▶ _Aim of the task_
Only one stretch of the data below is wanted: the lines from the one with "You are a computer-use agent. The" through the one with "Click the Start", repeated exactly.

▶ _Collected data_
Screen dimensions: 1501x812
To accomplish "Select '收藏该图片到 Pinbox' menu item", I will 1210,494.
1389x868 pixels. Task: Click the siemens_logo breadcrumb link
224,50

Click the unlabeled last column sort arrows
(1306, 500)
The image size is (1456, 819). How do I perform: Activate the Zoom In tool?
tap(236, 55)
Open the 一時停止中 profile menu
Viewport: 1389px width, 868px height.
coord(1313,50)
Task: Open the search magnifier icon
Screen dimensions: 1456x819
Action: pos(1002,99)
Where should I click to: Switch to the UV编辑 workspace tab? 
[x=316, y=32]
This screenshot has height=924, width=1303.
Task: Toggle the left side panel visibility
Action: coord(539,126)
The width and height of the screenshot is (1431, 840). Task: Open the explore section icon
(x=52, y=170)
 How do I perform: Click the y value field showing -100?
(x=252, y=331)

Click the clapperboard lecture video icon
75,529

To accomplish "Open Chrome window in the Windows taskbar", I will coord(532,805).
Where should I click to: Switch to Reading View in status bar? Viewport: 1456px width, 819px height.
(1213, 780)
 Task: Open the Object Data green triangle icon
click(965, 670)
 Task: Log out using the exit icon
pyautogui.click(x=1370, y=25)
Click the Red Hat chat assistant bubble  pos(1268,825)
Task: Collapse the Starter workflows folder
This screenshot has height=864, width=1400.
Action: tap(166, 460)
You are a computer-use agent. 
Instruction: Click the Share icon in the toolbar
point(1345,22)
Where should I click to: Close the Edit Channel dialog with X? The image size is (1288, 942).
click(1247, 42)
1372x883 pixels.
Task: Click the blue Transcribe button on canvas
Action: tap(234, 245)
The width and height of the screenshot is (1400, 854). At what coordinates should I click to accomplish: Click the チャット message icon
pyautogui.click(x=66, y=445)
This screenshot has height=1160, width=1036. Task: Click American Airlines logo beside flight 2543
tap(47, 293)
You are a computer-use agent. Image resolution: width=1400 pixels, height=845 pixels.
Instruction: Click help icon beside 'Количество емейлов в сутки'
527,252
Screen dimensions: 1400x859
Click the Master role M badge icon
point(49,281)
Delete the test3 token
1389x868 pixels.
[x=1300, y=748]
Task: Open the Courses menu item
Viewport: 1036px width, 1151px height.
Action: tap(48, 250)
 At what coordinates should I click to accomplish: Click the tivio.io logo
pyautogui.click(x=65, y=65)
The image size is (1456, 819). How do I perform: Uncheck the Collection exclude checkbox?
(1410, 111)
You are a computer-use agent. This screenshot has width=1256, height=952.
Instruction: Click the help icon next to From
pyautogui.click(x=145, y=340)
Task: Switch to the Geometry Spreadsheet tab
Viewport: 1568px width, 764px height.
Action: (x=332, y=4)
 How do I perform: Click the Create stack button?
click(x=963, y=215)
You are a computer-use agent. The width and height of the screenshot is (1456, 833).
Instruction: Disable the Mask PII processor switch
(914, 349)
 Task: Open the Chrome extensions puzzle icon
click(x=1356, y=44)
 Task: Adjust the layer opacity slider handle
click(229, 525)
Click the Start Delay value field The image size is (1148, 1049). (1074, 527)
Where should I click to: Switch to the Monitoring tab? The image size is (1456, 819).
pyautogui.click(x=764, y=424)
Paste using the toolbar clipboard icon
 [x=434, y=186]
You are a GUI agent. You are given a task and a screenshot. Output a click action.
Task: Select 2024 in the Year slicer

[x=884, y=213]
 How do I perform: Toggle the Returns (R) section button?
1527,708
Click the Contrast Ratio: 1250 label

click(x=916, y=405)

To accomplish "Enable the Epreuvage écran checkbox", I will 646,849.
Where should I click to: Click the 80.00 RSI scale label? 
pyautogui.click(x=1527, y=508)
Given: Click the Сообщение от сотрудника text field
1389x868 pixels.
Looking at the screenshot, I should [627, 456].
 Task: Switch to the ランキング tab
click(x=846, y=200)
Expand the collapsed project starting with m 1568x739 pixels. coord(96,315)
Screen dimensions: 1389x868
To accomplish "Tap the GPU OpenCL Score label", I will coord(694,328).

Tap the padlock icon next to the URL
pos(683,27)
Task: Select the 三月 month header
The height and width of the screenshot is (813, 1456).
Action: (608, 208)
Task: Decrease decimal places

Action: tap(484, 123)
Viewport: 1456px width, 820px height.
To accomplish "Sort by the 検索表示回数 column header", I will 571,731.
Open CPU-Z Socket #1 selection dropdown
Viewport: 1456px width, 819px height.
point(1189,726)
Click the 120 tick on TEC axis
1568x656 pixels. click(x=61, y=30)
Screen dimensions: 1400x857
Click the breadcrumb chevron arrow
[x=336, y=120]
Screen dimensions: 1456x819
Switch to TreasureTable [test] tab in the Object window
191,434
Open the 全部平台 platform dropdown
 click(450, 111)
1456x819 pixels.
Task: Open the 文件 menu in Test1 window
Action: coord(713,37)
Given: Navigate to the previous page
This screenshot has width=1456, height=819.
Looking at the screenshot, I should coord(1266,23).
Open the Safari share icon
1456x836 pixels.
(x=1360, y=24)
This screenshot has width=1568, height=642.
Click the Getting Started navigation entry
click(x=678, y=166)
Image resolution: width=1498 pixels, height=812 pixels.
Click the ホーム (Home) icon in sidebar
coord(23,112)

▶ _Response to the task_
You are a computer-use agent. The width and height of the screenshot is (1456, 833).
Instruction: Disable the Mask PII processor switch
(914, 349)
 Task: Open the Chrome extensions puzzle icon
click(x=1356, y=44)
 Task: Adjust the layer opacity slider handle
click(229, 525)
Click the Start Delay value field The image size is (1148, 1049). (1074, 527)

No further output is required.